### What to do
After finding the line with "About Us (39, 2138)" in the entries below, retype exactly each line from there through the line with "Samoosa (79, 101)", including that final line.

--- Input material ---

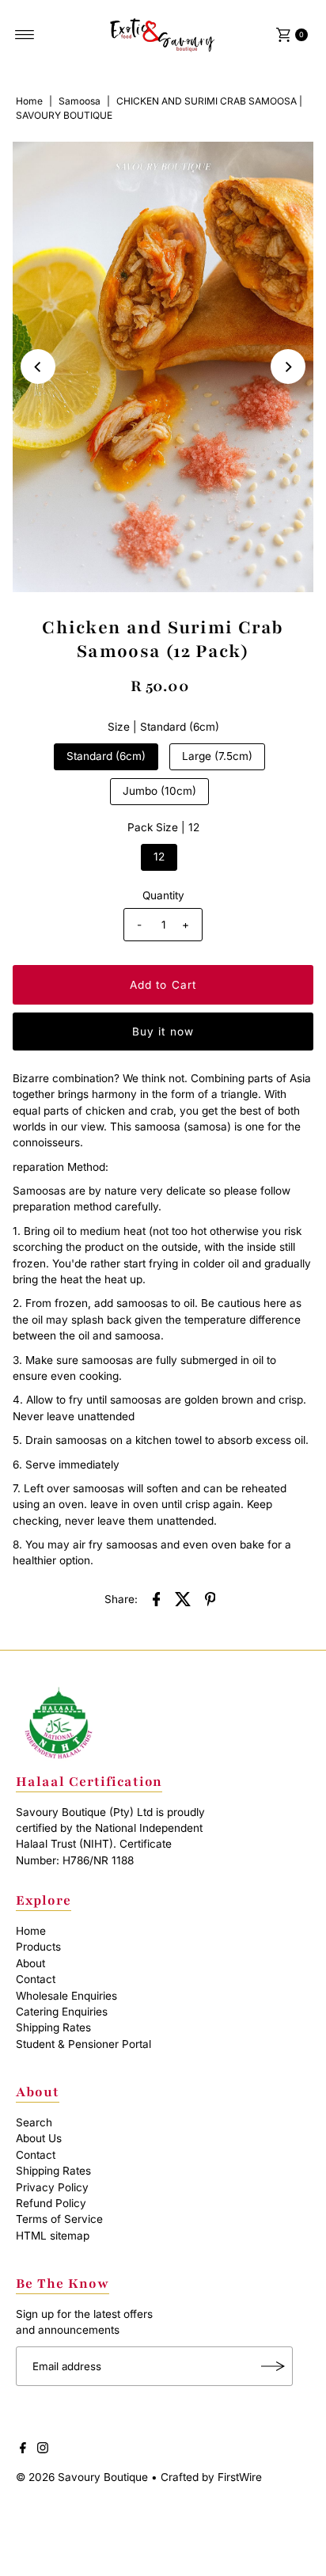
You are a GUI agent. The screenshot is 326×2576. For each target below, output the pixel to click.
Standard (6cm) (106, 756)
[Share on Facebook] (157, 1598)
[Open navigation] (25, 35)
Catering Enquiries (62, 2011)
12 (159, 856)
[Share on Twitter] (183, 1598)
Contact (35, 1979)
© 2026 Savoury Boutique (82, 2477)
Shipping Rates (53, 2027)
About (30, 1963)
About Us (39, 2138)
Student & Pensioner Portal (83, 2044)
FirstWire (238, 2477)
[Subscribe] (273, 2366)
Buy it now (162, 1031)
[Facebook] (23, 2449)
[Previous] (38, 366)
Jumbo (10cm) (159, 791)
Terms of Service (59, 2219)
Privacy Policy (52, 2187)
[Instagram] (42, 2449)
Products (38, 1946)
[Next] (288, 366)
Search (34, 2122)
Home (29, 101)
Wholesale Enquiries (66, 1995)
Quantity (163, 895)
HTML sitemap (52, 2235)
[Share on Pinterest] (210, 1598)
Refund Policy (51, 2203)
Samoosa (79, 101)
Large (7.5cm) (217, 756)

---
--- Input material ---

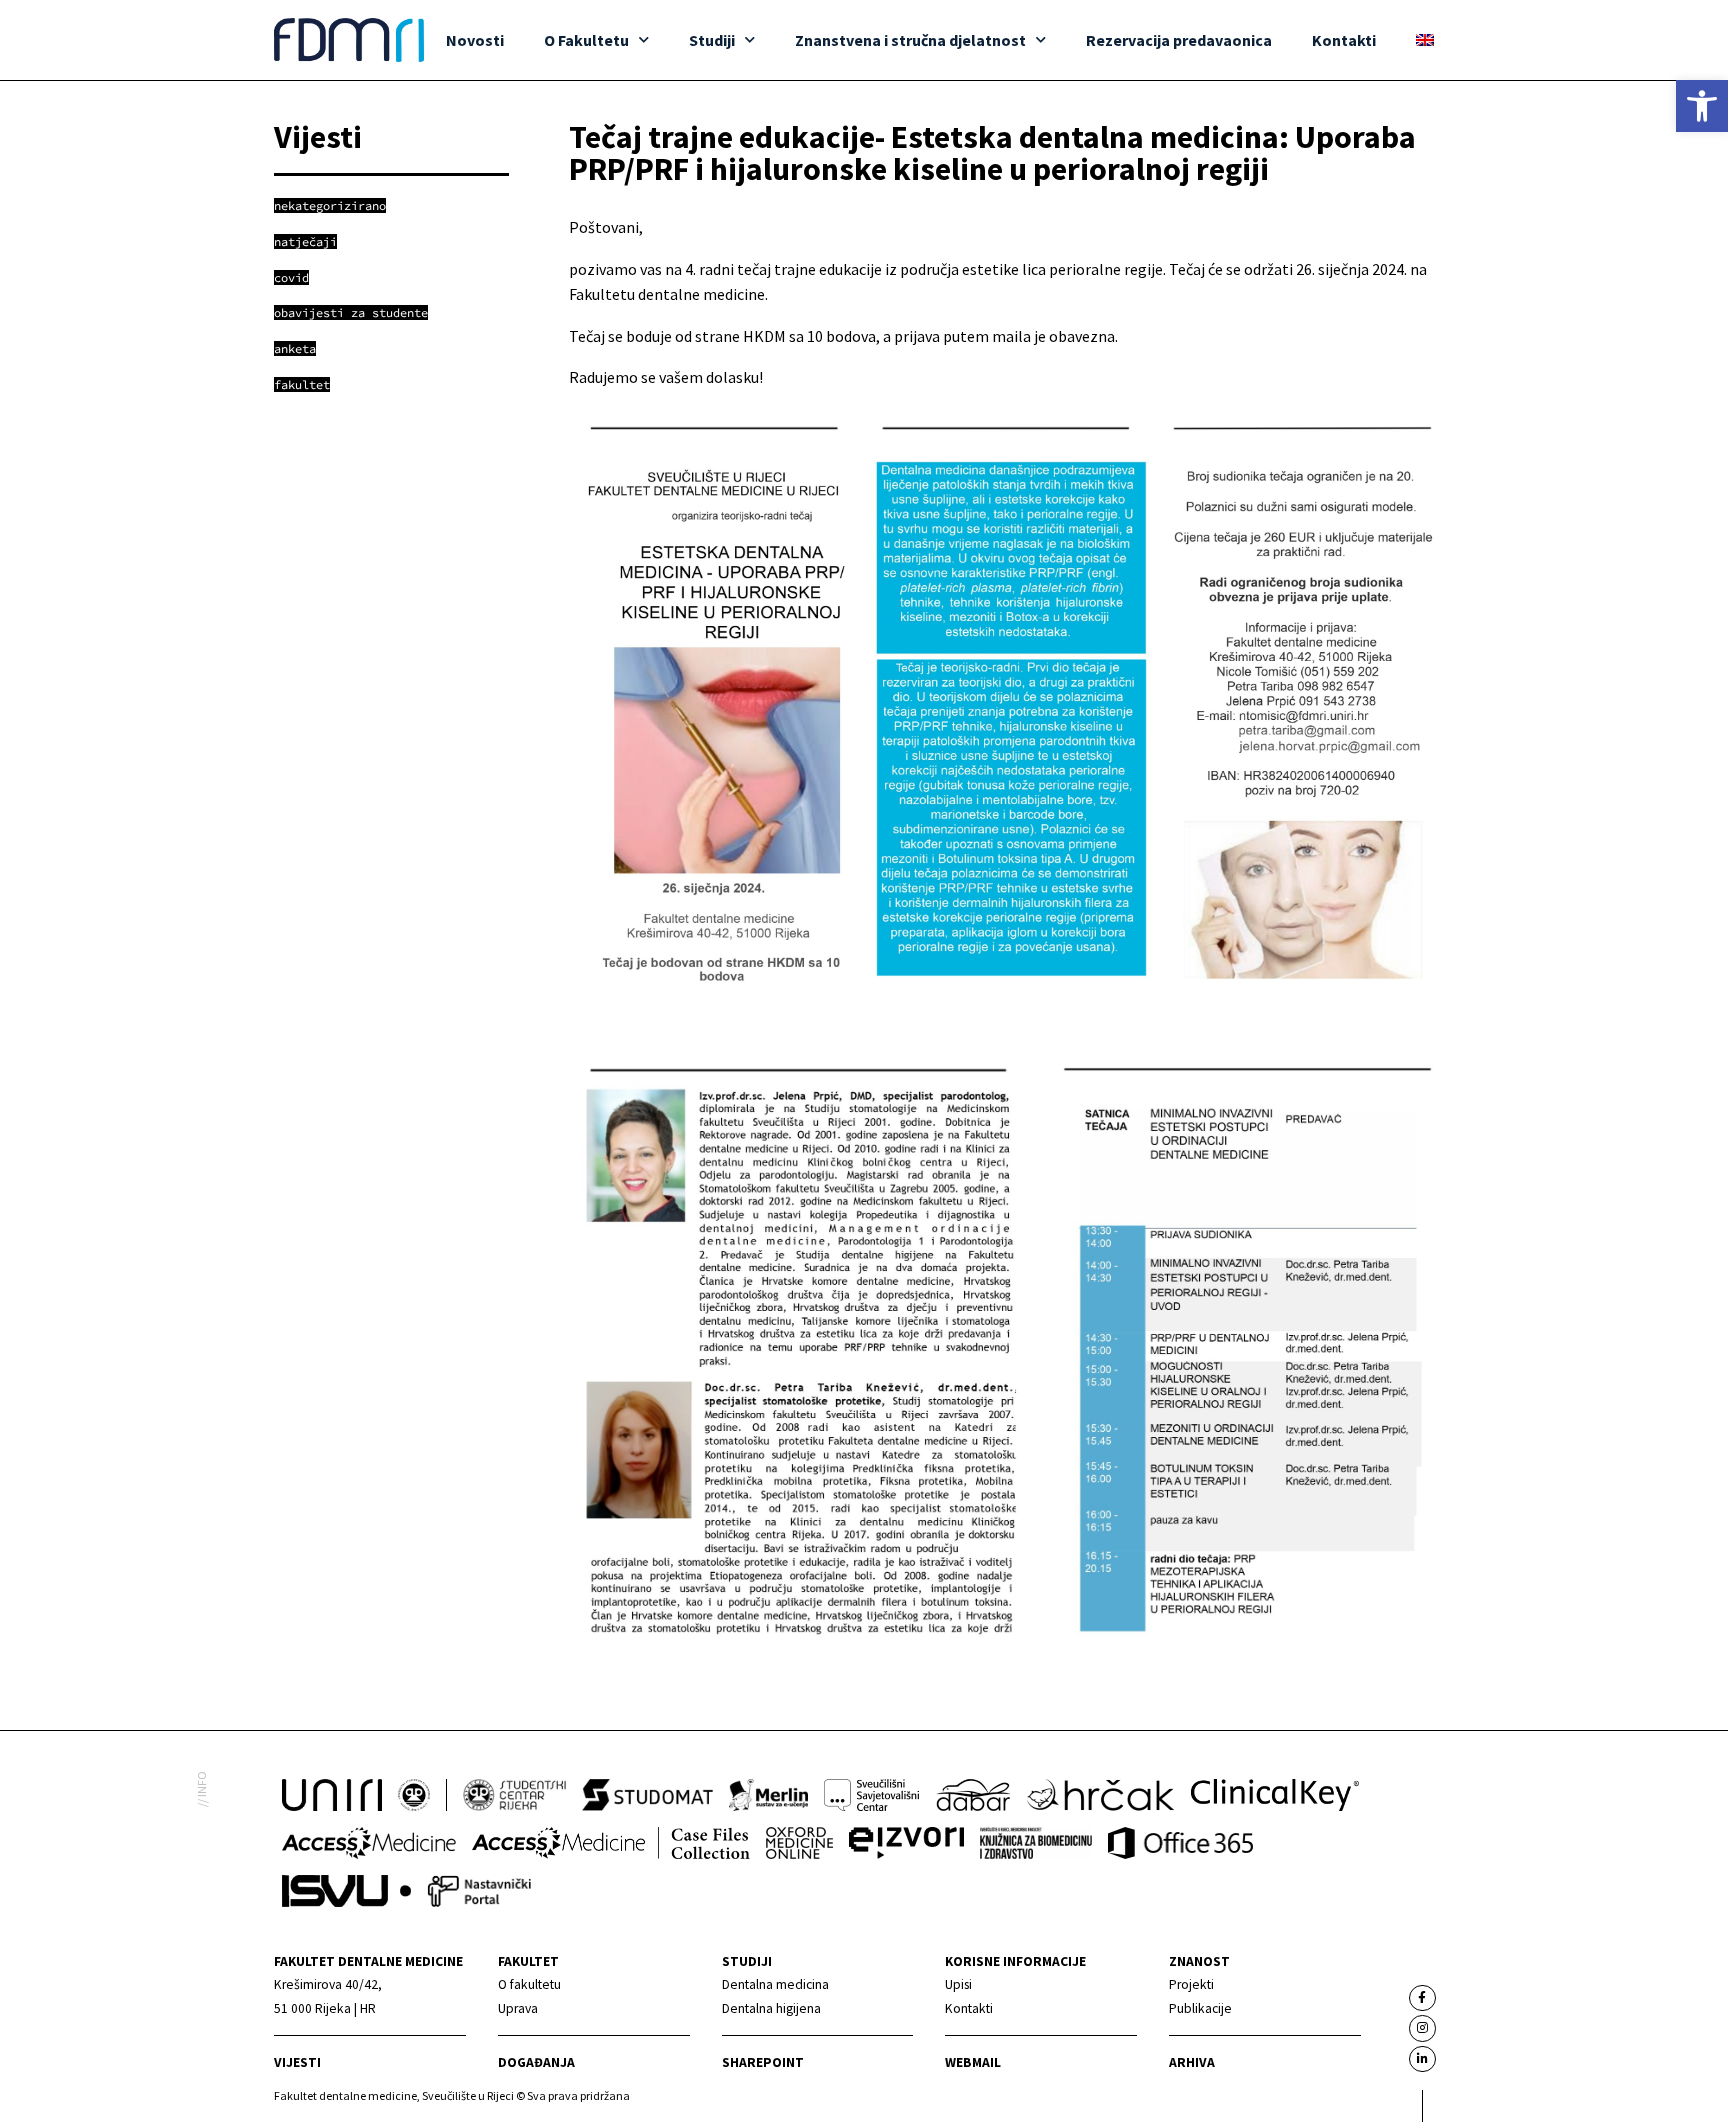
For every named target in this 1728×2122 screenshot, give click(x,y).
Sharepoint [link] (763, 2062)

---

### Written answer
About Us (39, 2138)
Student & Pensioner Portal (83, 2044)
FirstWire (238, 2477)
[Subscribe] (273, 2366)
Buy it now (162, 1031)
[Facebook] (23, 2449)
[Previous] (38, 366)
Jumbo (10cm) (159, 791)
Terms of Service (59, 2219)
Privacy Policy (52, 2187)
[Instagram] (42, 2449)
Products (38, 1946)
[Next] (288, 366)
Search (34, 2122)
Home (29, 101)
Wholesale Enquiries (66, 1995)
Quantity (163, 895)
HTML sitemap (52, 2235)
[Share on Pinterest] (210, 1598)
Refund Policy (51, 2203)
Samoosa (79, 101)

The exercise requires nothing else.